Aves de Rapina, portanto, com seu elenco entrosado, consegue a feliz proeza de ser, ao mesmo tempo, leve e violento. Mais do que isso, ele também se mostra agradavelmente descompromissado e acertadamente emancipatório! Em seu segundo longa-metragem (o primeiro foi a comédia dramática Dead Pigs em 2018), a cineasta chinesa-americana Cathy Yan mostrou personalidade conduzindo esta aventura para maiores, não apenas estrelado, mas também concebido por mulheres. A roteirista Christina Hodson (de Bumblebee), por sua vez, soube utilizar de toda a esperteza das protagonistas para elaborar diálogos e sequencias cujo contexto pode passar despercebido ao público masculino, mas vai de encontro ao público feminino que se identifica imediatamente com muitas das situações vistas na tela.

Ambientado em uma Gotham City ensolarada e colorida, vista dessa forma sob o ponto de vista da psicótica narradora da história, que discretamente quebra a quarta parede olhando para a câmera com expressões dignas de cartoons (o que, neste caso, é um elogio), o longa surpreende pela ousadia de algumas de suas escolhas, entre elas, as olfativas (!), e (re)introduz Arlequina às telonas fazendo jus à personagem, e à tudo o que ela representa, tendo se tornado um dos maiores ícones pop em tão pouco tempo. As Aves de Rapina propriamente ditas têm apenas uma rápida cena já no desfecho, e é só neste breve vislumbre que a Caçadora está usando máscara. Já o grito da Canário Negro, que ocorre um pouco antes, é audível o suficiente para testar o sistema de som das salas de projeção. Pode até ter faltado tempo para uma dedicação maior por parte do roteiro a elas, mas nada que uma continuação não resolva!  Ao seu final, Aves de Rapina: Arlequina e… deixa uma ótima impressão, nos faz esquecer daquele filme, e vislumbrar um futuro promissor para estas heroínas, anti-heroínas, vilãs, e tantos personagens de potencial que habitam a cidade do Homem-Morcego! O universo de mundos paralelos e independentes da DC está se mostrando, a cada nova produção, mais interessante!

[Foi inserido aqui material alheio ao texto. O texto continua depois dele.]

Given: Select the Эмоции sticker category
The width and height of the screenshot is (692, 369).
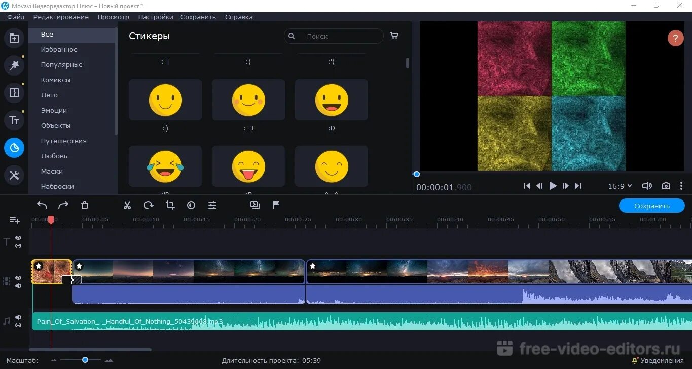Looking at the screenshot, I should tap(54, 110).
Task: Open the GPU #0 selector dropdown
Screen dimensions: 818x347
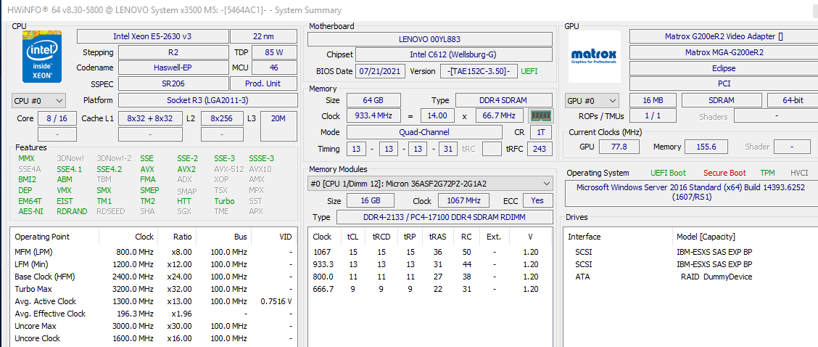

Aves de Rapina: Arlequina e Sua Emancipação Fantabulosa (Birds of Prey: And the Fantabulous Emancipation of One Harley Quinn). EUA, 2020, 1h 49min. Direção: Cathy Yan. Com: Margot Robbie, Ella Jay Basco, Rosie Perez, Jurnee Smollett-Bell, Mary Elizabeth Winstead, Ewan McGregor, Chris Messina. Aventura. Warner.